Evaluating Deep Learning Spectral Unmixing From Pure Reference Spectra
A deep learning model trained only on synthetic mixtures — generated from pure reference spectra — outperforms classical solvers on four- and five-material mixtures across nine sensors. The benchmark: 325 real clay powder mixtures measured by lab spectrometers, pushbroom cameras, snapshot cameras, MWIR, and RGB.

Ahmed Sigiuk
Senior Deep Learning Engineer

Spectral unmixing answers a more useful question than simple classification: not only what material is present, but how much of each material is present.
That matters because real samples are rarely clean. A pixel can contain several minerals, coatings, contaminants, soils, plastics, or plant materials at once. In those cases, assigning one label to the whole pixel loses the information the sensor was meant to capture.
The practical challenge is training. Real mixtures with known proportions are difficult to collect at scale. Pure reference spectra are much easier to measure and maintain. In this study, we evaluate whether a deep learning (DL) model can start from those pure spectra, generate synthetic training mixtures, and then perform well on real measured mixtures.
The clearest result appears as the number of materials increases (Table 5, Figure 2).
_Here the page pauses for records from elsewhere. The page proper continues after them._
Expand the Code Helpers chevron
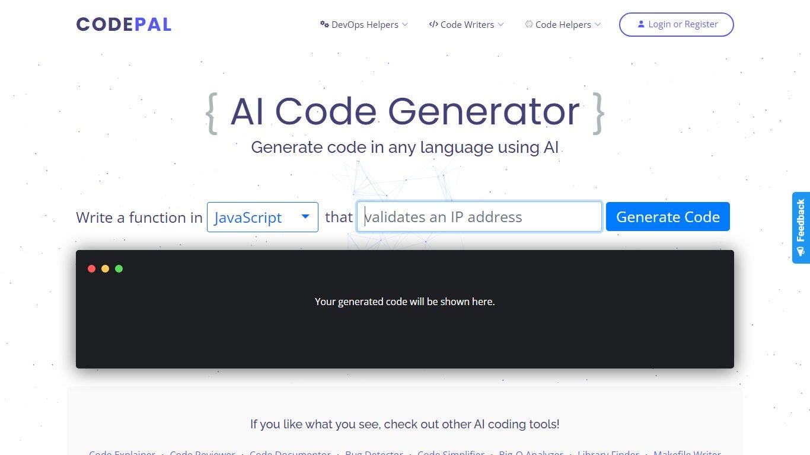Viewport: 810px width, 455px height. pos(598,25)
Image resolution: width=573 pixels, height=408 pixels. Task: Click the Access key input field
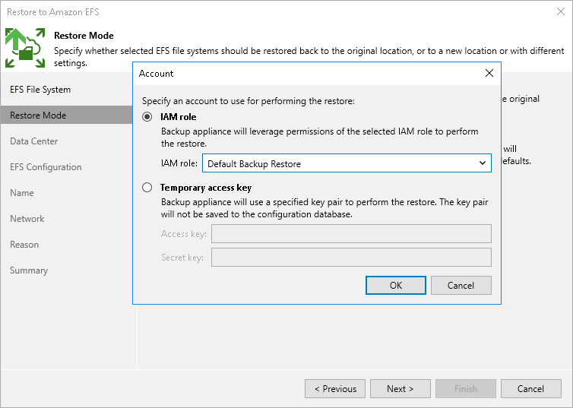(x=351, y=233)
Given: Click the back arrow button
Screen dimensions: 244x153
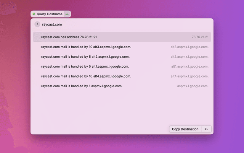Looking at the screenshot, I should point(37,24).

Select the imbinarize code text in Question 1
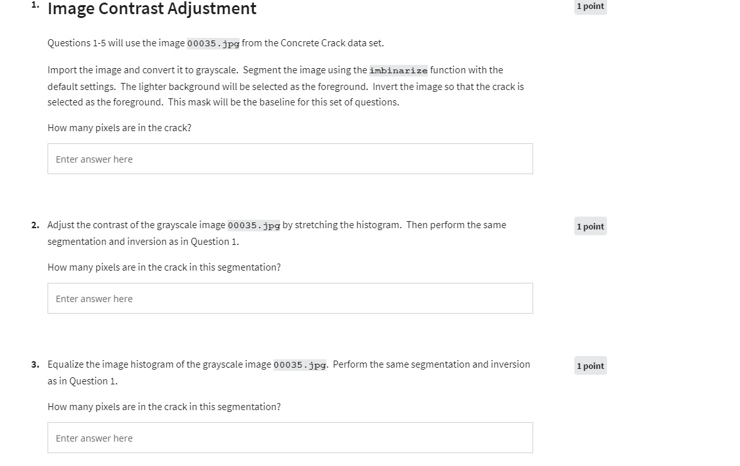click(398, 71)
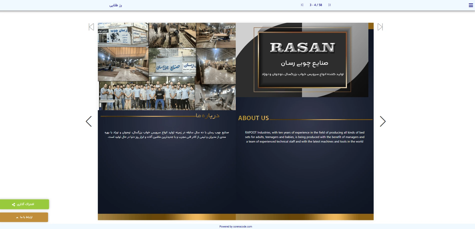This screenshot has width=475, height=229.
Task: Flip to next pages with right chevron
Action: coord(383,122)
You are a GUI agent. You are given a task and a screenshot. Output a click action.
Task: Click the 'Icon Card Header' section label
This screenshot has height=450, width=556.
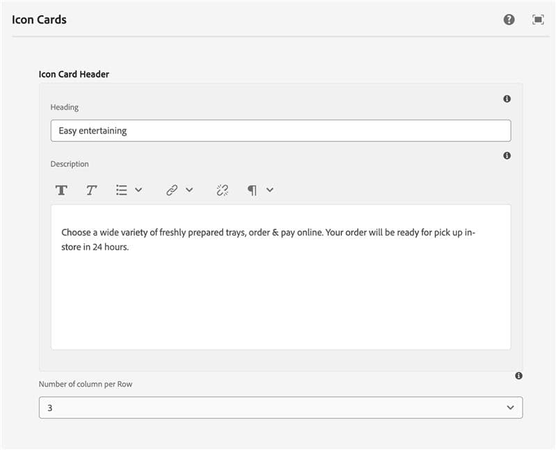(74, 74)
Classical methods are strong on simple two-material mixtures. By four- and five-material mixtures, the DL model beats the best classical solver on every sensor we tested.
Benchmark Dataset
We used the public multisensor intimate-mixture benchmark (Table 1). It is a useful test case because the same physical mixtures were measured by several instruments, while the ground-truth material proportions remain the same. That lets us compare methods across sensors without changing the underlying samples.
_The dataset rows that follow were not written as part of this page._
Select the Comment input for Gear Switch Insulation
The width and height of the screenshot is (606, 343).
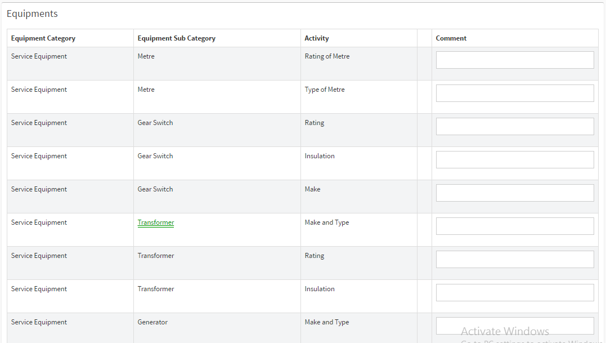[514, 160]
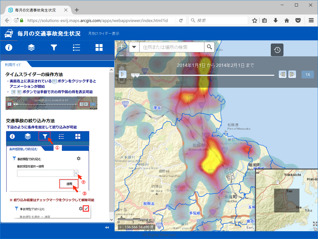The height and width of the screenshot is (239, 318).
Task: Click the map search magnifier button
Action: 209,47
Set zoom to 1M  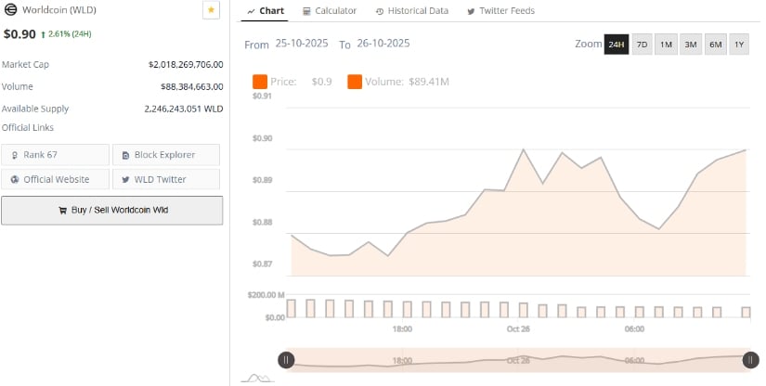[666, 45]
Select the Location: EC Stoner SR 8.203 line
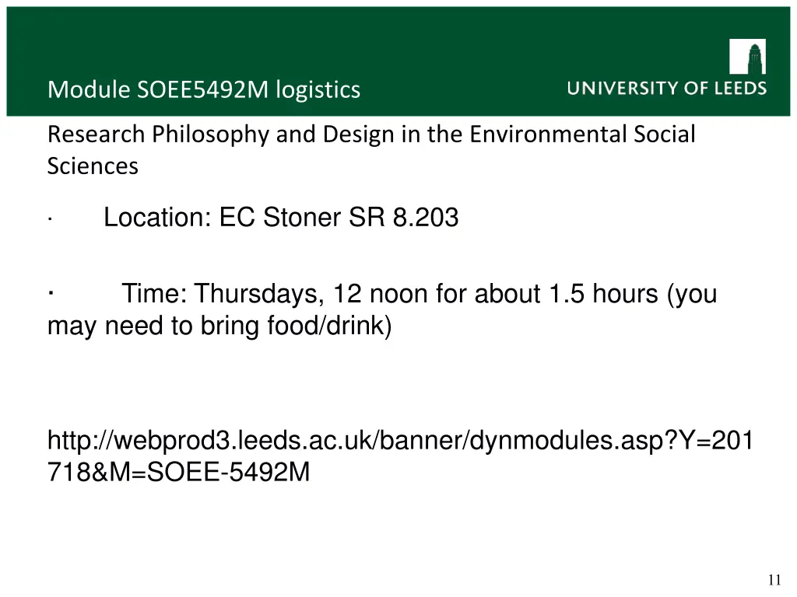The width and height of the screenshot is (797, 597). (x=281, y=218)
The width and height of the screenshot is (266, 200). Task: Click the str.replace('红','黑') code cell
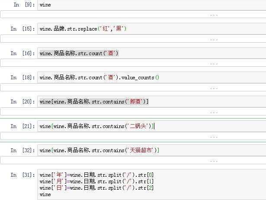(x=151, y=29)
The mixtures are made from five clay-related endmembers: Kaolin, Roof clay, Red clay, Mixed clay, and Calcium hydroxide. Each real mixture has known mass-fraction abundances, so the evaluation measures how close each method gets to the true proportions. The clay spectra intentionally overlap, especially across the clay materials, but they also contain useful separation in overall spectral shape and in absorption regions around 1400 nm, 1900 nm, and 2100-2500 nm (Figure 1).
Figure 1. Measured pure endmember spectra: VNIR–SWIR from the ASD spectroradiometer (350–2500 nm) and MWIR from the Specim FX50 (2708–5279 nm).
| Item | Description |
|---|---|
| Dataset | Multisensor intimate-mixture benchmark |
| Real mixture samples | 325 measured mixtures, plus pure reference spectra |
| Endmembers | Kaolin, Roof clay, Red clay, Mixed clay, Calcium hydroxide |
| Evaluation target | Predict the abundance of each endmember in each real mixture |
Table 1. Summary of the benchmark dataset used for evaluation.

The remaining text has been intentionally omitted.